When asked this week what he would say to moderates who are frustrated by inflation, but also concerned about his statements about the 2020 election, Masters said he doesn't think those voters "are concerned about what I say about 2020."
"I think the most important things by far right now to voters are inflation, crime and the border," he told CNN's Kyung Lah in an interview. "I invite everybody, whether they're Republican, moderate or Democrats, to ask themselves, 'Am I better off now than I was just two years ago?'... In almost all cases, unfortunately, the answer is a resounding no."
"We've got a wide-open southern border -- moderates don't like that," Masters added. "We've got 13% inflation in Maricopa County -- moderates don't like that. Moderates also want to be able to walk around -- and be safe walking around," he said, pointing to the homicide rate in Phoenix. "So, you don't have to be a political partisan not to be okay with that."
Kelly has argued that he has shown his independence from the Biden administration in Washington, DC, seeking to distance himself from national Democrats on immigration in a border state.
During a debate last month, he said he had "stood up to Democrats when they're wrong on this issue ... including the president." He noted that he took a stand against the administration when it announced the intention to end Title 42, the pandemic-era policy that allowed border patrol agents to send migrants back to their home countries.
"When the president decided he was going to do something dumb on this, and change the rules," Kelly said during the debate, "I told him he was wrong."
While first lady Jill Biden is headed to Arizona, Kelly has not campaigned with Joe Biden.

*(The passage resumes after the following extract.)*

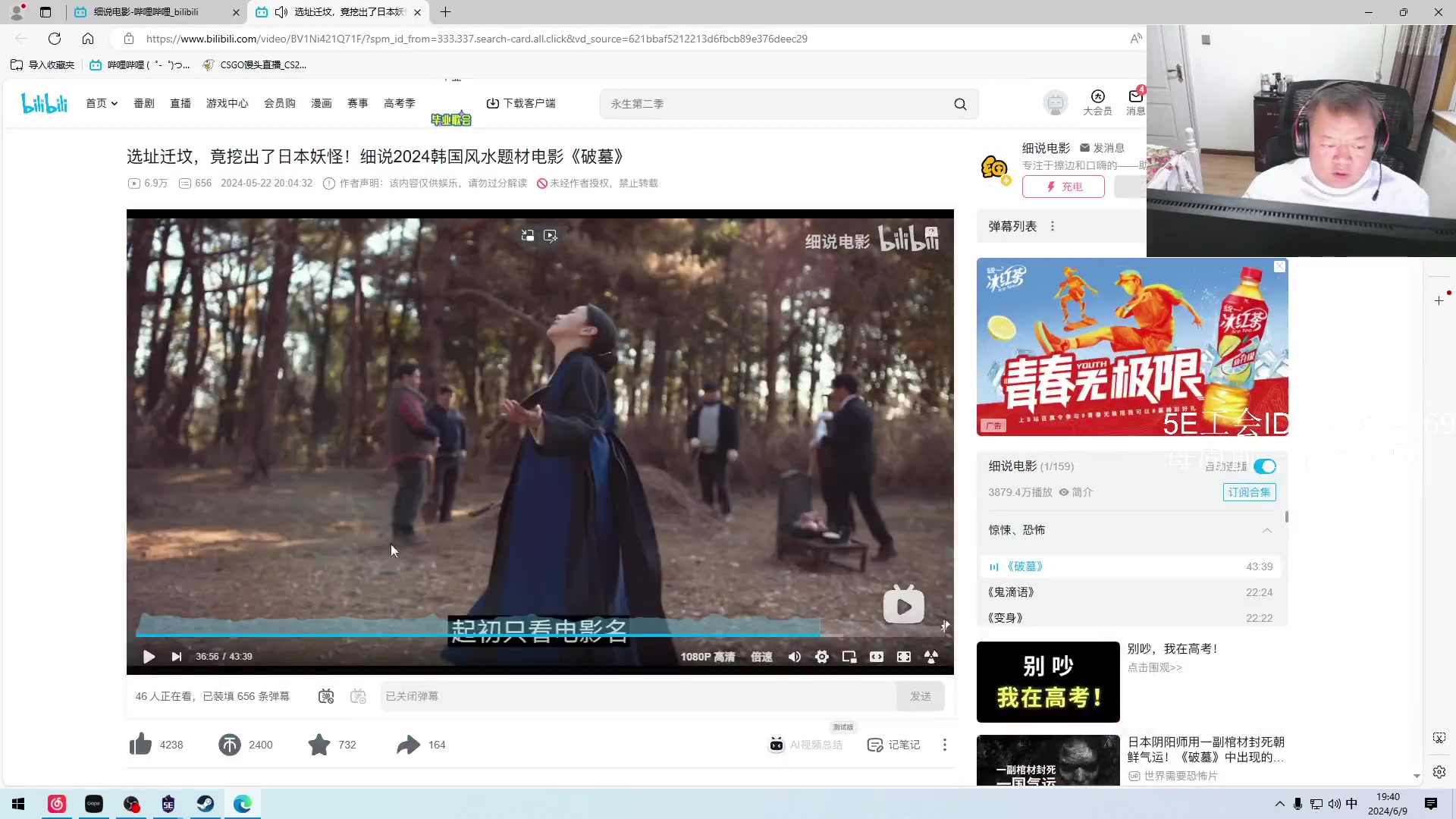
Task: Toggle 自动连播 autoplay switch
Action: click(x=1265, y=466)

On the trail this week with Obama -- whom Democrats have deployed to the battleground states where the current president's approval numbers are underwater -- Kelly played up his outsider credentials. He was introduced by his wife, who was seriously wounded in a mass shooting in 2011 and later became a prominent advocate for measures to prevent gun violence. He stressed that he had never intended to run for office before 2020 -- "that was always Gabby's job" -- but noted he had dedicated his life to public service and was committed to tackling Arizona's challenges ahead.

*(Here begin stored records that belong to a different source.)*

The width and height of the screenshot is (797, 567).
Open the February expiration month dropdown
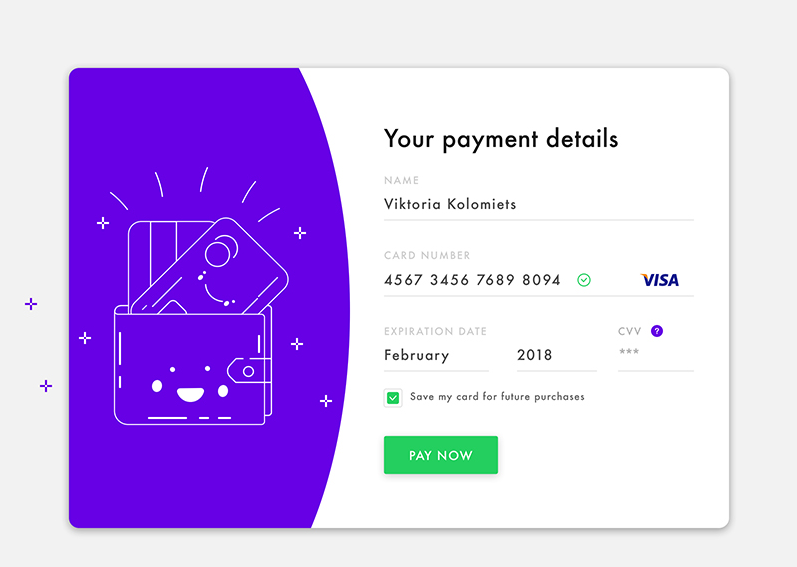(436, 356)
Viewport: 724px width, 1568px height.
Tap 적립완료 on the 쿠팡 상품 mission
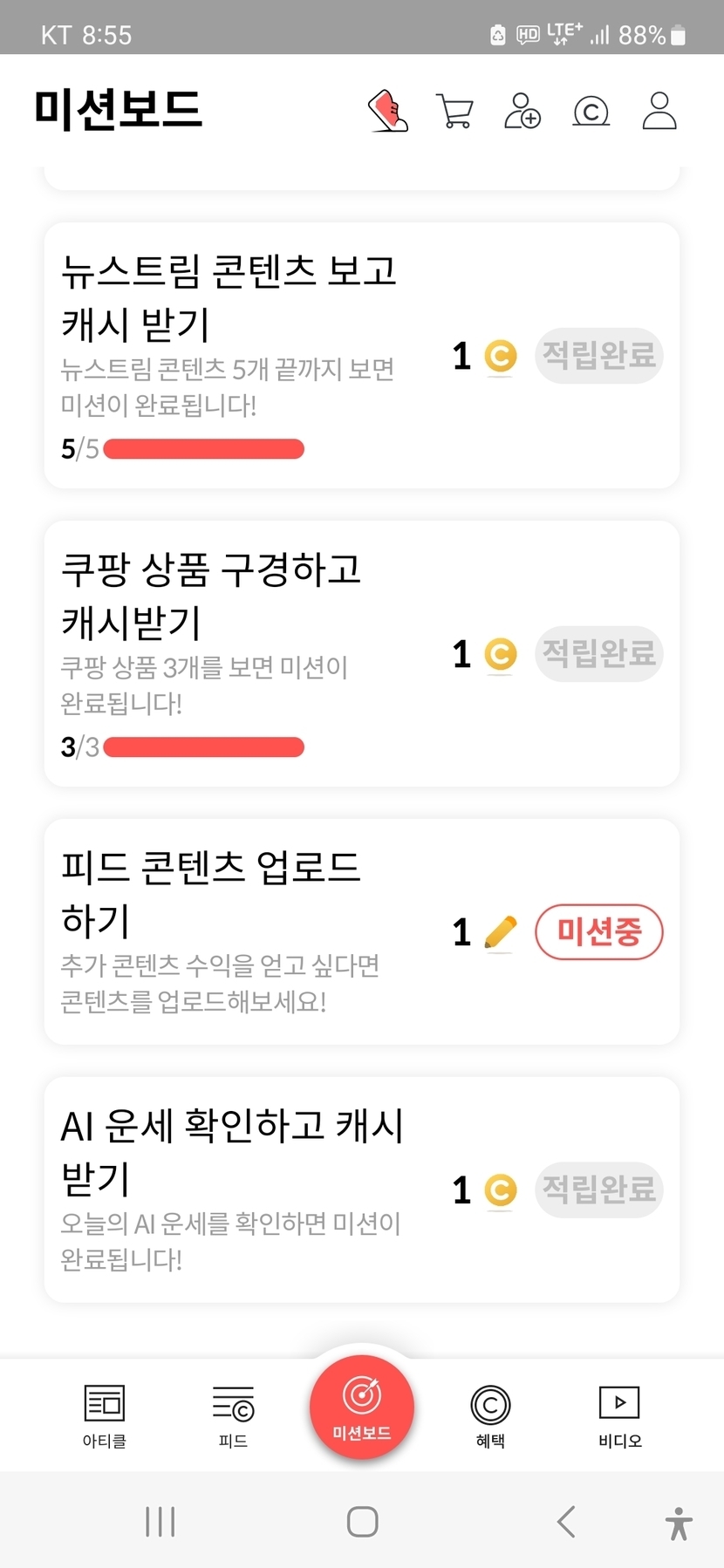pos(599,653)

Obama tried to help Kelly burnish his independent credentials by highlighting his unique experience as a combat pilot turned US senator: "You know when they had the 'Top Gun' movie?" the former president said, "all those people in the movie -- those are actors; he is actually a top gun."
"There is so much at stake in this election in six days," Kelly said in his closing argument in Phoenix. "We all know guys like Blake Masters ... somebody who thinks they know better than everyone about everything. Letting them make decisions for you is dangerous. So in just six days, let's make sure that we beat him."